Short exercise — Convert the listing from the line with "The image size is (533, 1568)." to the line with "[x=207, y=1492]", both included, into a Markdown table with the columns Row and Line, numbering each line and omitting blank lines. Leave the pictures out of the table.

Source data —
——

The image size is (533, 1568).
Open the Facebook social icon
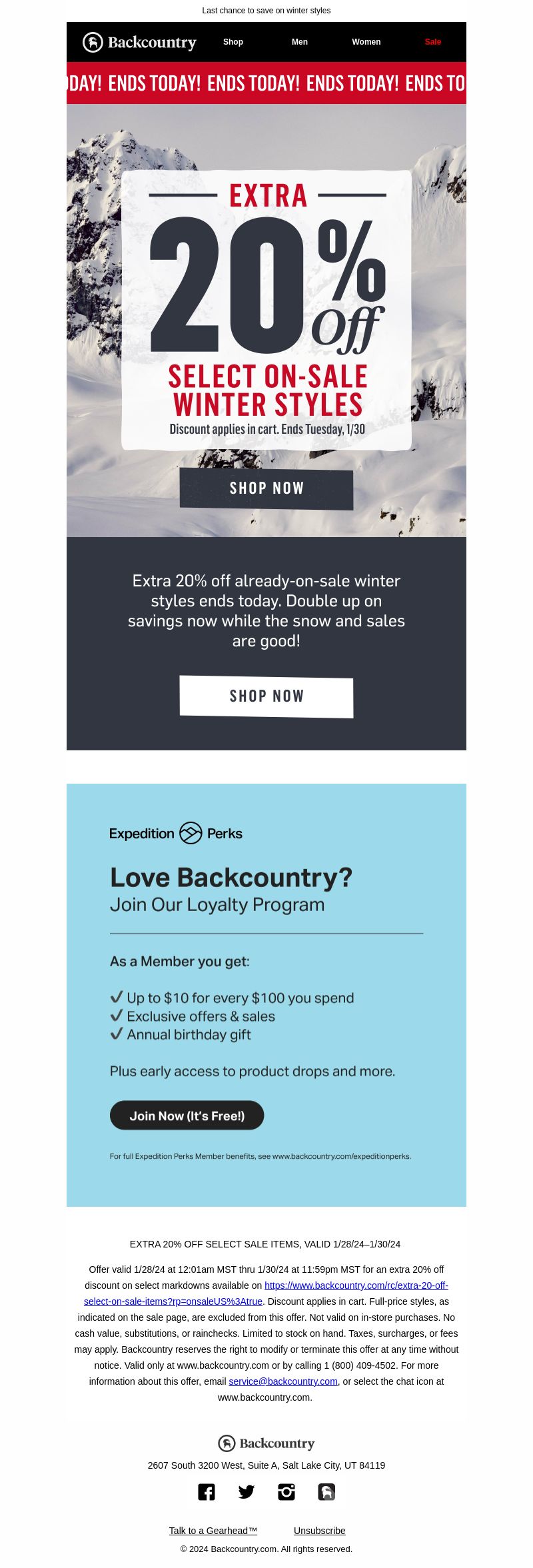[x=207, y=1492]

——

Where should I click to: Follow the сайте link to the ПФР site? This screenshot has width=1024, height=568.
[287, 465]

——

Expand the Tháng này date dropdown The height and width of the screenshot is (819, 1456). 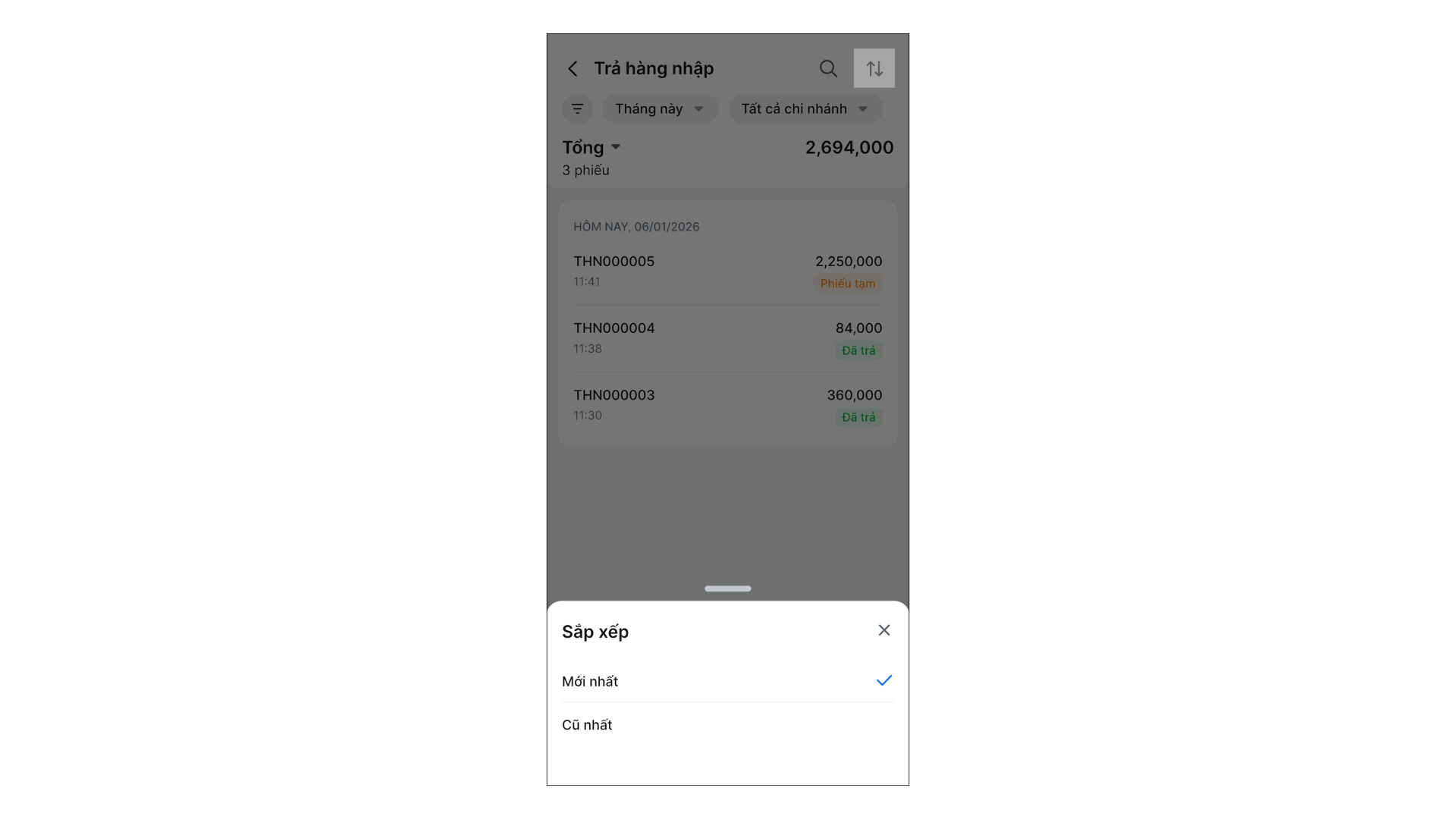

——

Output below —
| Row | Line |
|---|---|
| 1 | The image size is (533, 1568). |
| 2 | Open the Facebook social icon |
| 3 | [x=207, y=1492] |